*** Opening of Data listing ***

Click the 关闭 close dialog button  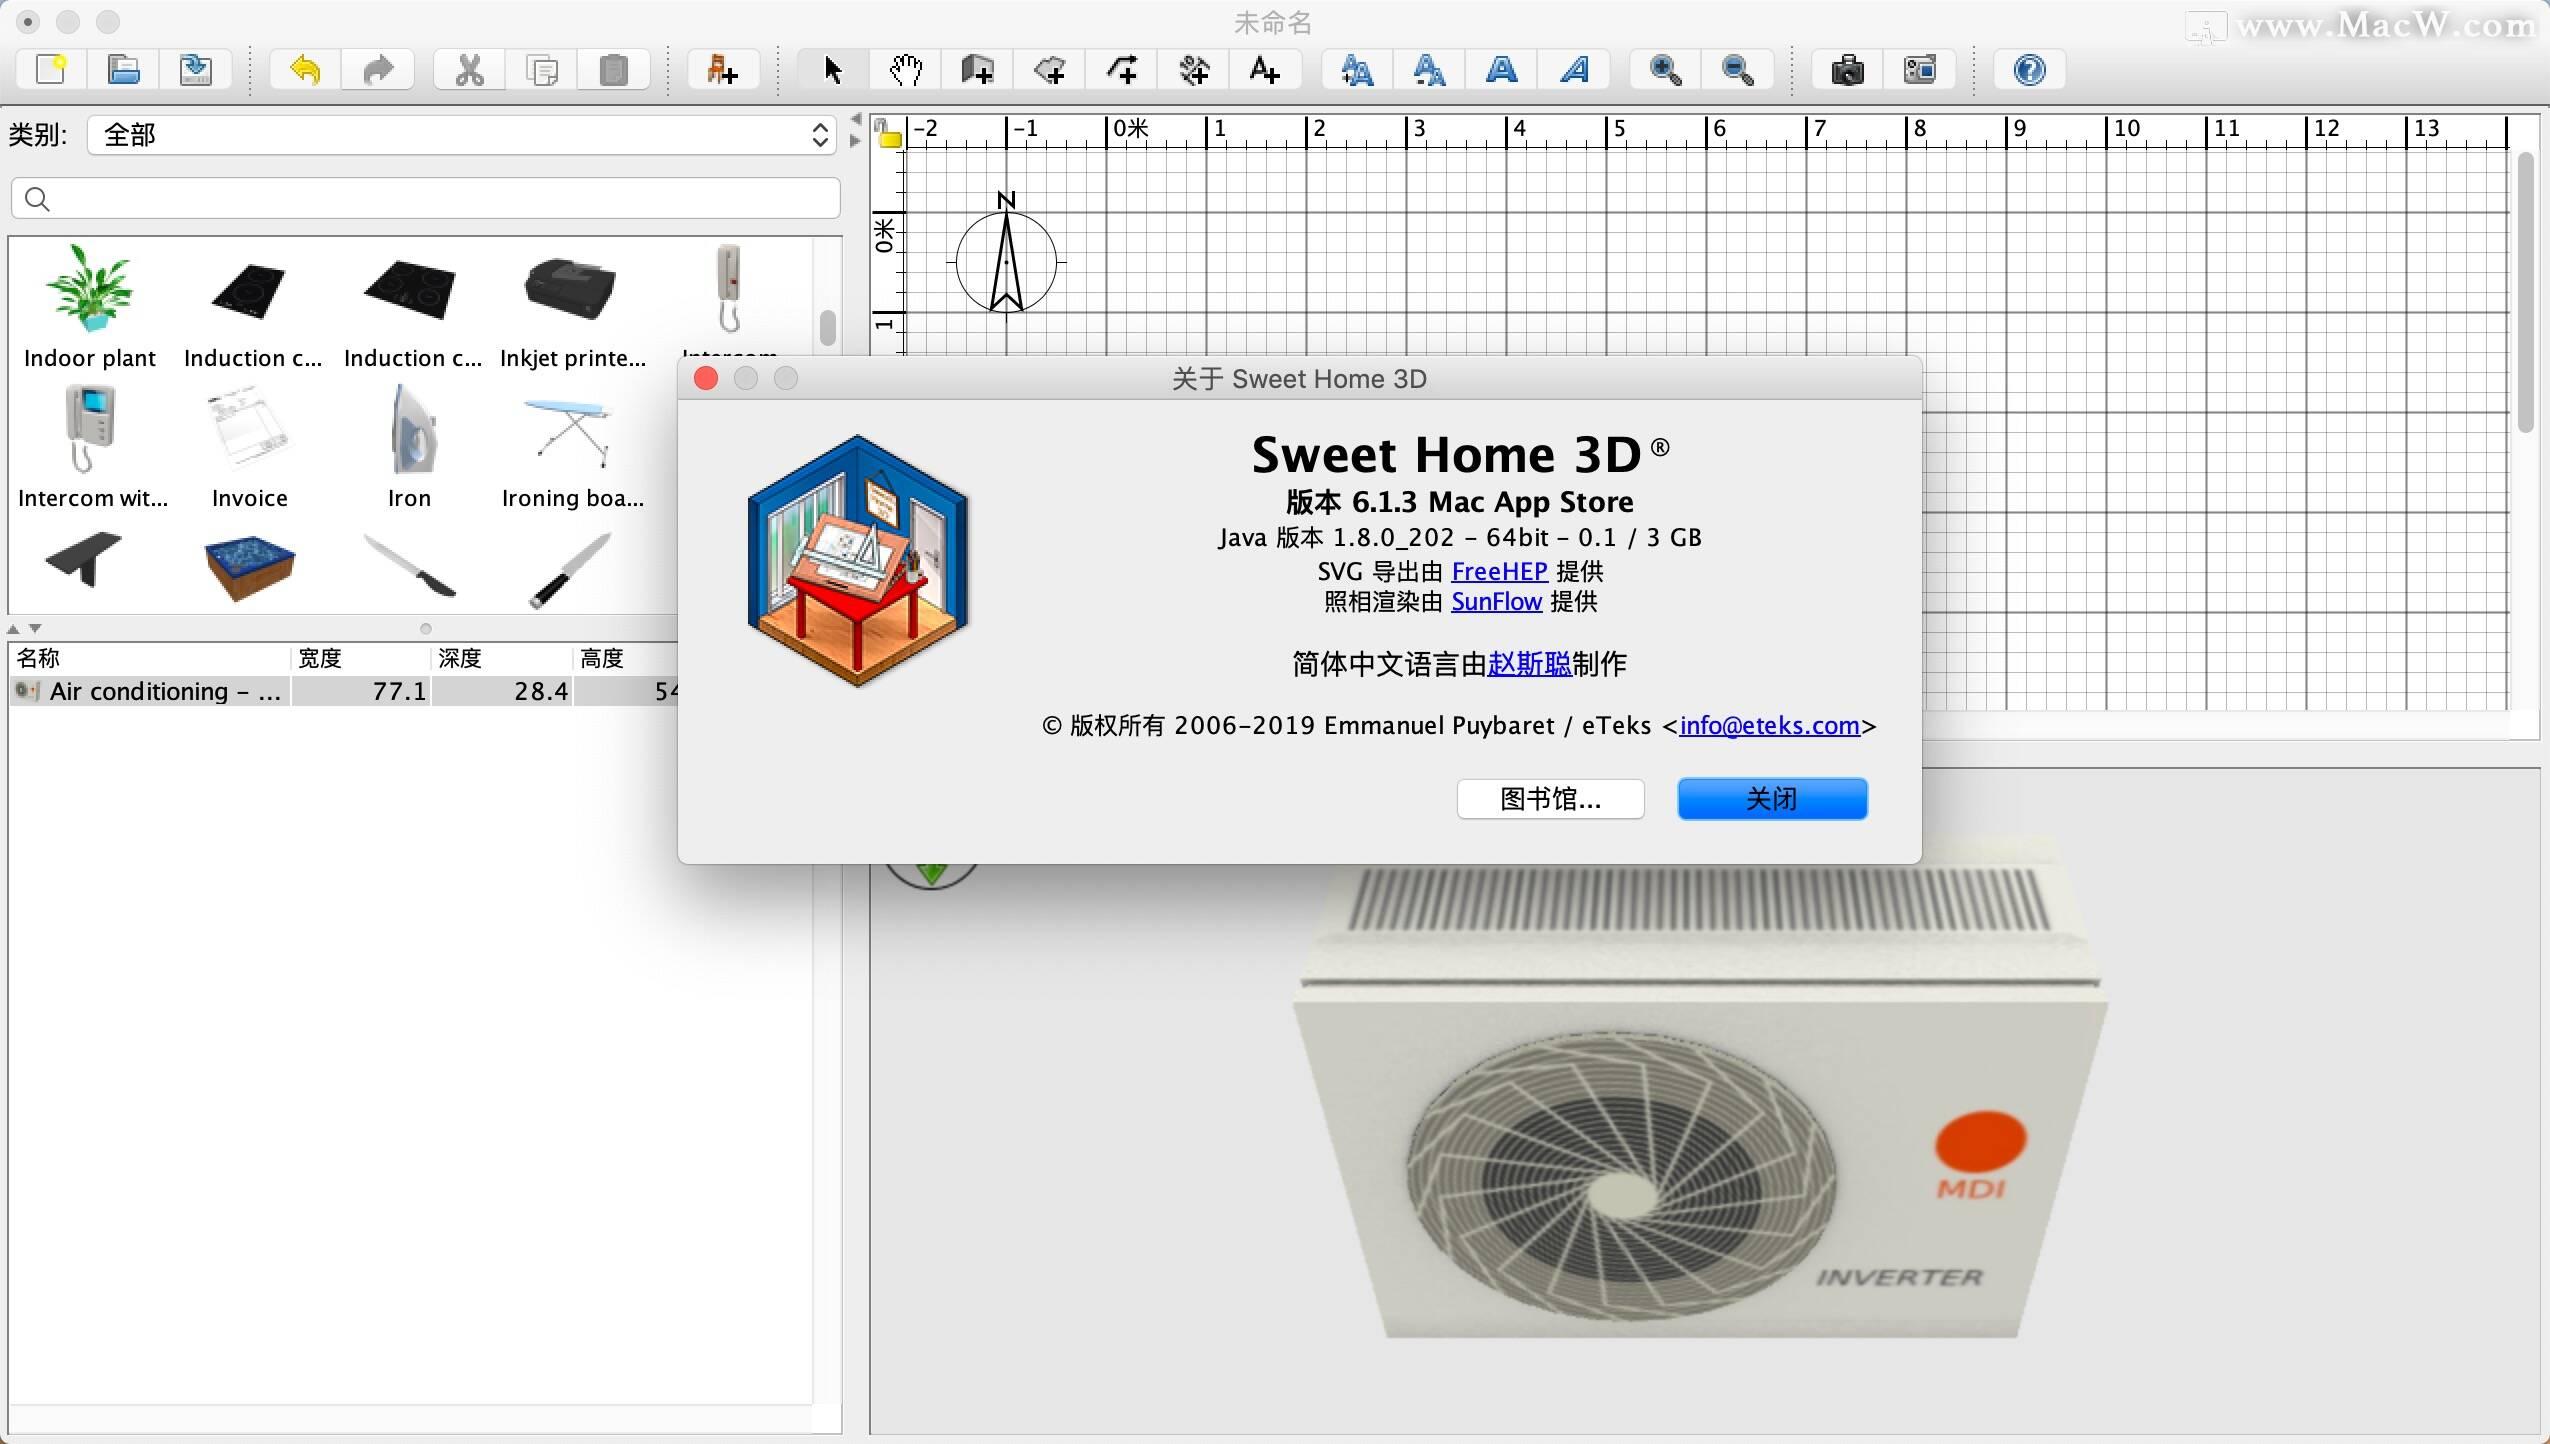coord(1774,797)
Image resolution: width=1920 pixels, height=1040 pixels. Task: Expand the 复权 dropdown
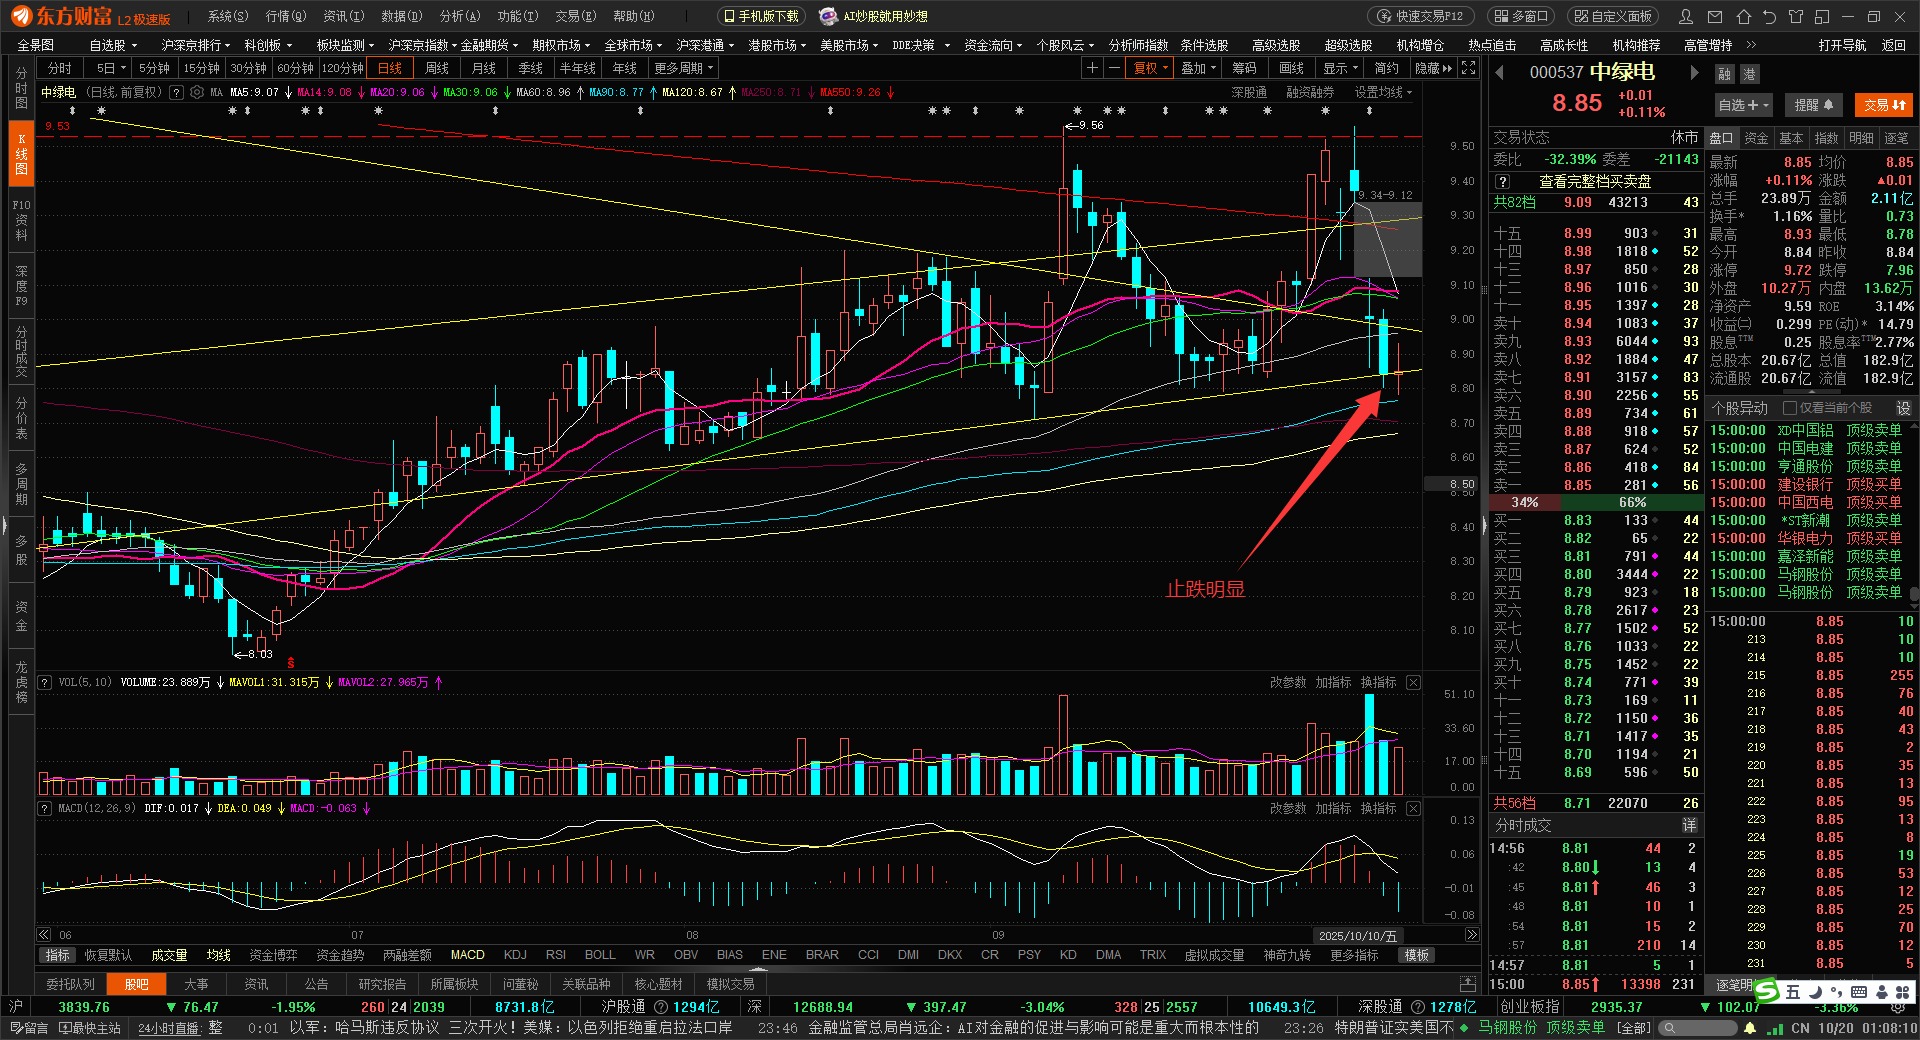(1150, 68)
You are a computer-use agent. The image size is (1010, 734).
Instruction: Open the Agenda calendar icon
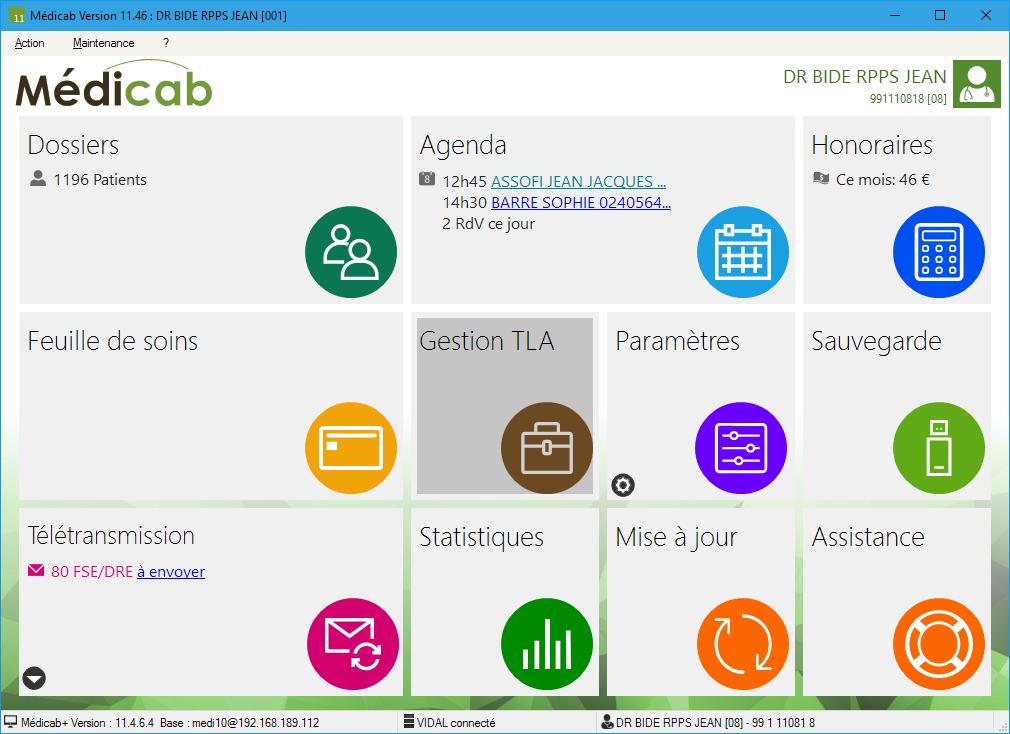pyautogui.click(x=742, y=251)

*** Close of Data listing ***

Problem: Retype the records above exactly, starting at the line that contains "You are a computer-use" and going through the last line, and leave out any pictures.

Final answer:
You are a computer-use agent. The image size is (1010, 734).
Instruction: Open the Agenda calendar icon
pyautogui.click(x=742, y=251)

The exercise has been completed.